Now they could no longer be driven, it just left the problem of the pair of heavy machine guns mounted on two of them. The weapons themselves were unloaded but their ammunition belts were stored in metal boxes which were firmly bolted to the pick-up beds. The only way to disable them was to destroy the whole vehicle. He unclipped a jerrycan from the rear of one of the trucks and carried it to the diesel pump. He lifted the nozzle from the drain, filled the can, then replaced it again before lugging the full can back and emptying the contents through the vehicles’ open windows.

Retreating to the shadows at the side of the bund, he took a large lump of yellow Semtex from his webbing pouches and divided it into five separate portions: two of approximately two pounds each, and three of roughly half that size. Into each of them he pressed a detonator the size of a large rifle round. These contained battery-activated explosive charges which he had programmed to ignite when he simultaneously pressed the two red buttons on the phone-sized control unit.

He replaced the bombs in his pouches, double-checked to ensure that the control unit was switched to off and moved out.

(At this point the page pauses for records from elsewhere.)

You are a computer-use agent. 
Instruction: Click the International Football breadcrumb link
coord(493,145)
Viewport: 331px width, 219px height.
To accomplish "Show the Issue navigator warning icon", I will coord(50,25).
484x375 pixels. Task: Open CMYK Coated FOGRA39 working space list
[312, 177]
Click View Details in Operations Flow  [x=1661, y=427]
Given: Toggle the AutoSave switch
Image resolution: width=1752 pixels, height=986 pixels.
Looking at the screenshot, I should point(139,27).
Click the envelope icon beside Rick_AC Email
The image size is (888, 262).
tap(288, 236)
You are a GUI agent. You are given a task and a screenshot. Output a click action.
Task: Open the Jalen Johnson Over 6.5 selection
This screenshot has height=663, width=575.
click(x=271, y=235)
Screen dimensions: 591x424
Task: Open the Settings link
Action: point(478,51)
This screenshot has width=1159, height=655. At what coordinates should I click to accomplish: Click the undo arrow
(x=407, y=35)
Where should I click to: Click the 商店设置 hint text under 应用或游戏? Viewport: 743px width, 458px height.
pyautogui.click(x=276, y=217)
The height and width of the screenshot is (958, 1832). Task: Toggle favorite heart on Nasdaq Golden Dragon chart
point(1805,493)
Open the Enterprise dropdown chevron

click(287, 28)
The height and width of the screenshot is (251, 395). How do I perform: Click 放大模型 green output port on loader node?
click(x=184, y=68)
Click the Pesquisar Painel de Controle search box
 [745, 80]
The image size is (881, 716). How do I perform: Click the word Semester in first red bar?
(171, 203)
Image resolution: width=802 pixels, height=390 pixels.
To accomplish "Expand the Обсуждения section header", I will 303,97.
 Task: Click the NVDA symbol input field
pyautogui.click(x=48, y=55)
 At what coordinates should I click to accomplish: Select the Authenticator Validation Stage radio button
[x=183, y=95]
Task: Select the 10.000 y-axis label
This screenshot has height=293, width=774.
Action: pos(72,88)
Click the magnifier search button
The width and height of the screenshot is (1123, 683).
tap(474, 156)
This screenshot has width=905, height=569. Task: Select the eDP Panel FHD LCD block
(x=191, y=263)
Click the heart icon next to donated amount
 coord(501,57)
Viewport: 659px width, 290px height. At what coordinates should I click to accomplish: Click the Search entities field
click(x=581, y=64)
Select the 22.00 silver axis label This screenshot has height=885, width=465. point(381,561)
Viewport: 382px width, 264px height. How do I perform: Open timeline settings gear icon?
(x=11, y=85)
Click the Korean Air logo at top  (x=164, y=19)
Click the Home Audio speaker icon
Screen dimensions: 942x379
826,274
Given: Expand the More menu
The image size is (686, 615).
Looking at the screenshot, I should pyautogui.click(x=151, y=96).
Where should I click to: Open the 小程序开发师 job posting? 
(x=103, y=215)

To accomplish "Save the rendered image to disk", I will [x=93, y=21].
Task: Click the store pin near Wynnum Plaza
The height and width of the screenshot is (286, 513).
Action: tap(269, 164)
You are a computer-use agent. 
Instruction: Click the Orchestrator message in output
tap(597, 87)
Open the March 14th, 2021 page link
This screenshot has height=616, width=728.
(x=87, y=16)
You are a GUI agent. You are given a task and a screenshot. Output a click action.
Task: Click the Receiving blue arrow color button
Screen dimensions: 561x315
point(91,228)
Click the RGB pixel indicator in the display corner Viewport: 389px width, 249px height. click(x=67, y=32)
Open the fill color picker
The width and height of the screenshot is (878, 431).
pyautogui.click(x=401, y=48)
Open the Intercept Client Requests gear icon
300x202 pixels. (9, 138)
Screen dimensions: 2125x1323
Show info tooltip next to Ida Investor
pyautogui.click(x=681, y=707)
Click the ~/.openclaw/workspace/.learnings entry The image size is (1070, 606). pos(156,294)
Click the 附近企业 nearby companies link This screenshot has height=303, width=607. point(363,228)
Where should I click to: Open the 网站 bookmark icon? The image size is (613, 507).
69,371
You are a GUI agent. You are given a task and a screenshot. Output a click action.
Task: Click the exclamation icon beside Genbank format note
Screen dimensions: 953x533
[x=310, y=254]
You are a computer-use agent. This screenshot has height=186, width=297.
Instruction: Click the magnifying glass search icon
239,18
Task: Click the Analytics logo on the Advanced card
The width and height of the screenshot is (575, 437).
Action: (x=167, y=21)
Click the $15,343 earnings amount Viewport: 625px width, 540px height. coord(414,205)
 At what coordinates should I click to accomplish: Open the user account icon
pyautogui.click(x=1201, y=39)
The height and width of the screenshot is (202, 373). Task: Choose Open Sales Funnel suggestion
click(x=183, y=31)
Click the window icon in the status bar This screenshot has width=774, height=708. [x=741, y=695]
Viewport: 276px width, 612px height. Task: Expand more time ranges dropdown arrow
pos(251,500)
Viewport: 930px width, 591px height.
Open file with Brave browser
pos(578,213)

There was no other route to the heli other than across a stretch of open ground and no way to approach it other than by acting as if he had every right. He strolled across the scrubby grass to the helipad, looking out for the two patrolling guards and arrived at the Puma’s hull without being seen. It was a big, solid hulk of metal that seemed far too large and heavy to be capable of flight. Adding to its bulk was armour plating strong enough to repel machine-gun fire from the ground. It would have been a grave error to fix a pound of explosive to its hull and expect to ground it. Even two pounds of Semtex, incorrectly positioned, would cause little more than a slight dent in the bodywork.

Black ducked under the mid-section to the starboard side of the machine, where he was hidden from view. He tried the doors. They were locked. There was nothing for it but to climb. He put his right foot on the mounting step, reached up to the casing above the door which housed the external winch unit, placed his right foot on the door handle and scrambled on top of the winch, grabbing the lip of the wide exhaust port above to steady himself. He was now within touching distance of the main rotor mechanism and engine air intakes. It was a toss-up, but he chose to attack the potentially more vulnerable rotor rather than the engines. He pressed a pound of explosive in around the main shaft, moulding it like plasticine, hoping the shock waves would be enough to blow apart the bearings and render it immobile.

He dropped to the ground, more noisily than he would have liked, and walked back towards the cover of the bunds, resisting the urge to hurry and make himself conspicuous. His progress had been good but he was on borrowed time: the smell of diesel was starting to spread through the humid air.

Time to up the pace.

Black pulled out the second one-pound lump of Semtex and pressed it against the side of the aviation fuel tank. He took hold of the hose and ran it across to the nearest building – a rectangular box of reinforced concrete – which, he had deduced, was the armoury. He set the nozzle down on the ground close to its steel-plated door, returned to the pump and pressed the button that switched it on. The second pump struck a louder, more conspicuous note than the first. Black hesitated for a moment over whether to kill it, but decided to risk it.

The overpowering smell of evaporating aviation fuel reached his nostrils. His carefully plotted curve of risk was rapidly getting steeper. Soon it would be close to vertical.

He gave himself three minutes.

A taunting voice told him they might be his last.